And maybe it’s that social media has just made this desperate behavior from girls more transparent.

3) Degrading music and television that pretty much tells girls they’re worthless. Media influences period. If all a girl listens to are songs referring to her as a bitch or television shows showing women fighting over men, how will she get the confidence to prioritize her self-worth over a boy that she likes?

There are countless other theories, but really only one solution. We have to teach the young girls we know about self-respect and self-esteem from an early age. They have to know that they matter more than anything or anyone else. We have to show them — not just tell them, which means we have to believe wholeheartedly in our own self-worth. They also need to be taught to diversify their lives and get a hobby outside of chasing boys around. I’m putting the year on this post (2014) because I’m sincerely hoping that in future years this behavior will become a thing of the past!

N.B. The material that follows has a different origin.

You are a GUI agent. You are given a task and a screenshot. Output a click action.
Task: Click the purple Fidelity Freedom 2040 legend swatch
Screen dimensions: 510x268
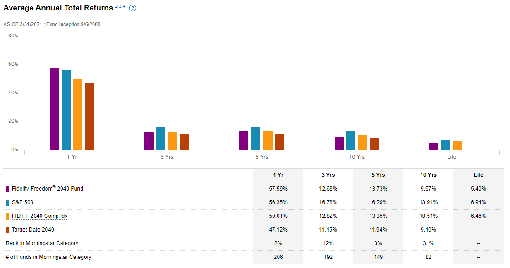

When a man wants you, he wants you, and he’ll come for YOU. There is no need to be “thirsty” for him. You don’t have to feel insecure or compete with other women for what is TRULY yours.

Love Lynn

Lynn Gilliard is a writer and transformational blogger. She is the author of Friends with Benefits SUCKS, now available at Amazon.com

Promoting HIM But Not Your Own Dreams and Goals

Oftentimes I see women and girls on Twitter promoting a new male artist, friend or associate. It’s to the point where they tweet or post about the guy every day, encouraging people to check out his song, book or other project.

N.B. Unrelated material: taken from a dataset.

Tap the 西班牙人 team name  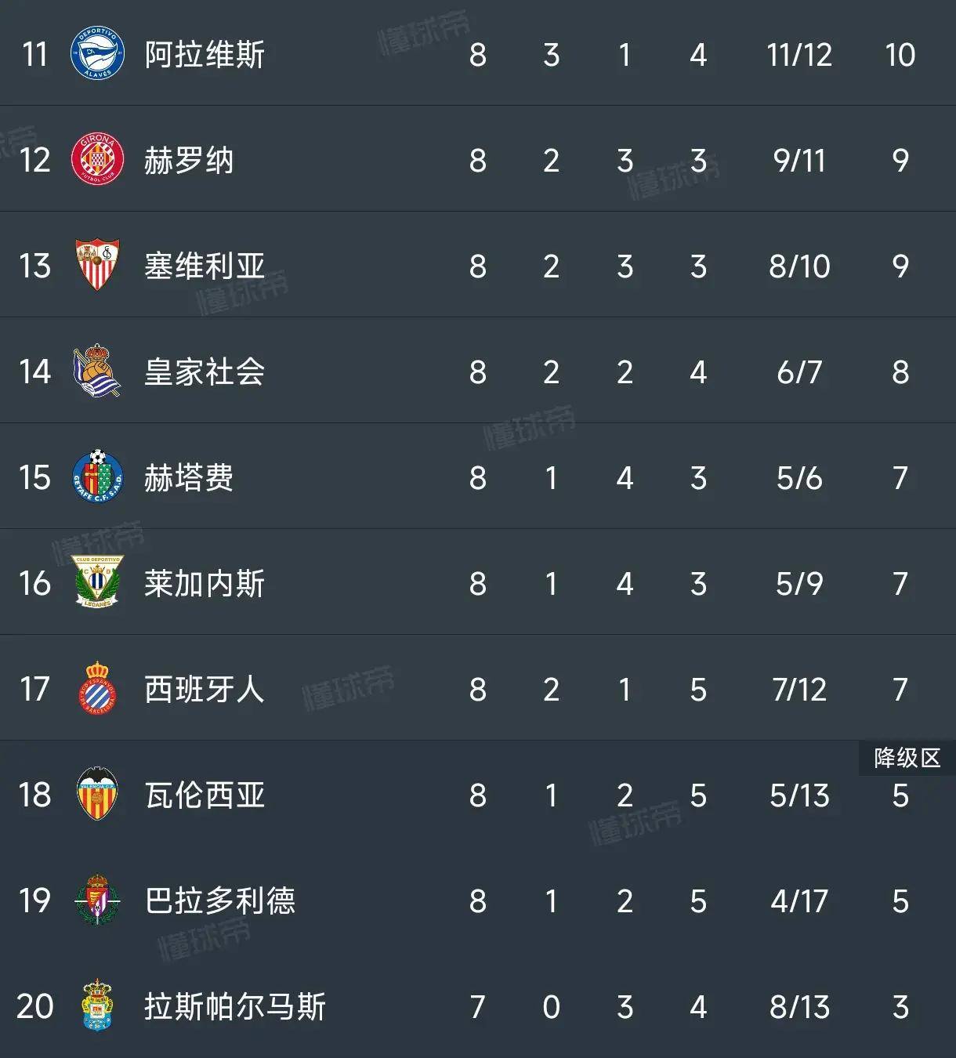(205, 689)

On the other hand, I very rarely see men promoting women who are artists, authors, movers and shakers.

Why do women have a tendency to be so supportive of their male counterparts even when they don’t get anything in return?

The answer is that a lot of women have an overwhelming need for acceptance by men (and other people period). We think that by promoting a guy he will come to love you or respect you more for it.

The truth is that most guys will do no such thing. They will use women as work horses to do their bidding, and if they do come up, those same women will be left behind in the dust. The most these women get in the end is a pat on the head and a “gee thanks.”

I’m not saying that you shouldn’t throw your support behind another person who you really believe in. But when you’re doing this day in and day out for a man who you are not even married to OR related to, I think you should be clear about WHY you’re doing it. If you’re married, his come up is your come up. If not, his come up is HIS come up — no matter what he says in the present day.

Time Is Invaluable – Use It Wisely
When a woman spends all of her time promoting a man, but doesn’t spend any time improving herself and promoting her own projects, she’s allowing invaluable time to tick by. Her goals and dreams are important too!

I once dated a guy who had the mentality that I was his main supporter, but didn’t care about my dreams. He didn’t even know what they were! It was almost as if he thought of me like his assistant or secretary — not a human being with goals of my own. I finally woke up and realized I was being used. I told him to stop calling me about his get rich quick schemes. Of course he didn’t like that… oh well!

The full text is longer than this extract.